- _CHALLENGE_
Rewrite the items below, changing every "Instruction" to "Goal" and leaving everything else untouched.

- _DATA SECTION_
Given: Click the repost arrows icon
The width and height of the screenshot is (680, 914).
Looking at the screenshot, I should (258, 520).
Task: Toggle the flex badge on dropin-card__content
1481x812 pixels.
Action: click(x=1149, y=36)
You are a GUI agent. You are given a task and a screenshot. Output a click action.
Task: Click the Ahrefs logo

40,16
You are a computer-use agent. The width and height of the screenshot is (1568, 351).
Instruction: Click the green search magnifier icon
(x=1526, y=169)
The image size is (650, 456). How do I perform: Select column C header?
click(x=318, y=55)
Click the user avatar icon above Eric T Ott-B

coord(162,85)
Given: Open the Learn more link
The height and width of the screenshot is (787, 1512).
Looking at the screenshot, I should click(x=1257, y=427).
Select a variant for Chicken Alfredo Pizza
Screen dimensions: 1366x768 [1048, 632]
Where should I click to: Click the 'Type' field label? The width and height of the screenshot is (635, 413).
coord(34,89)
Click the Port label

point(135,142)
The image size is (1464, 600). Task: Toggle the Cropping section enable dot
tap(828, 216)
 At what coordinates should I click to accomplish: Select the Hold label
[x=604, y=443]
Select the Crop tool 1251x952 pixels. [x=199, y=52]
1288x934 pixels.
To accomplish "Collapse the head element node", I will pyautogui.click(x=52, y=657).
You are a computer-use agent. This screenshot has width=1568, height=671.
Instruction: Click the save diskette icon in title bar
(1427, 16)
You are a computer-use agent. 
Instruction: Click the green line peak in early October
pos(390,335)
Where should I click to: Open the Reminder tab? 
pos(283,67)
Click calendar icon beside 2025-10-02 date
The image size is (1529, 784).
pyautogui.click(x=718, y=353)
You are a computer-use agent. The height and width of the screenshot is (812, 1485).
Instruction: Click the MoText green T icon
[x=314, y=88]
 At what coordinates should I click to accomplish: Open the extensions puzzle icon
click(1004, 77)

- _RESULT OF THE EXERCISE_
Given: Click the repost arrows icon
The width and height of the screenshot is (680, 914).
Looking at the screenshot, I should (258, 520).
Task: Toggle the flex badge on dropin-card__content
1481x812 pixels.
Action: click(x=1149, y=36)
You are a GUI agent. You are given a task and a screenshot. Output a click action.
Task: Click the Ahrefs logo

40,16
You are a computer-use agent. The width and height of the screenshot is (1568, 351).
Goal: Click the green search magnifier icon
(x=1526, y=169)
The image size is (650, 456). How do I perform: Select column C header?
click(x=318, y=55)
Click the user avatar icon above Eric T Ott-B

coord(162,85)
Given: Open the Learn more link
The height and width of the screenshot is (787, 1512).
Looking at the screenshot, I should click(x=1257, y=427).
Select a variant for Chicken Alfredo Pizza
Screen dimensions: 1366x768 [1048, 632]
Where should I click to: Click the 'Type' field label? The width and height of the screenshot is (635, 413).
coord(34,89)
Click the Port label

point(135,142)
The image size is (1464, 600). Task: Toggle the Cropping section enable dot
tap(828, 216)
 At what coordinates should I click to accomplish: Select the Hold label
[x=604, y=443]
Select the Crop tool 1251x952 pixels. [x=199, y=52]
1288x934 pixels.
To accomplish "Collapse the head element node", I will pyautogui.click(x=52, y=657).
You are a computer-use agent. This screenshot has width=1568, height=671.
Goal: Click the save diskette icon in title bar
(1427, 16)
You are a computer-use agent. 
Goal: Click the green line peak in early October
pos(390,335)
Where should I click to: Open the Reminder tab? 
pos(283,67)
Click calendar icon beside 2025-10-02 date
The image size is (1529, 784).
pyautogui.click(x=718, y=353)
You are a computer-use agent. The height and width of the screenshot is (812, 1485).
Goal: Click the MoText green T icon
[x=314, y=88]
 At what coordinates should I click to accomplish: Open the extensions puzzle icon
click(1004, 77)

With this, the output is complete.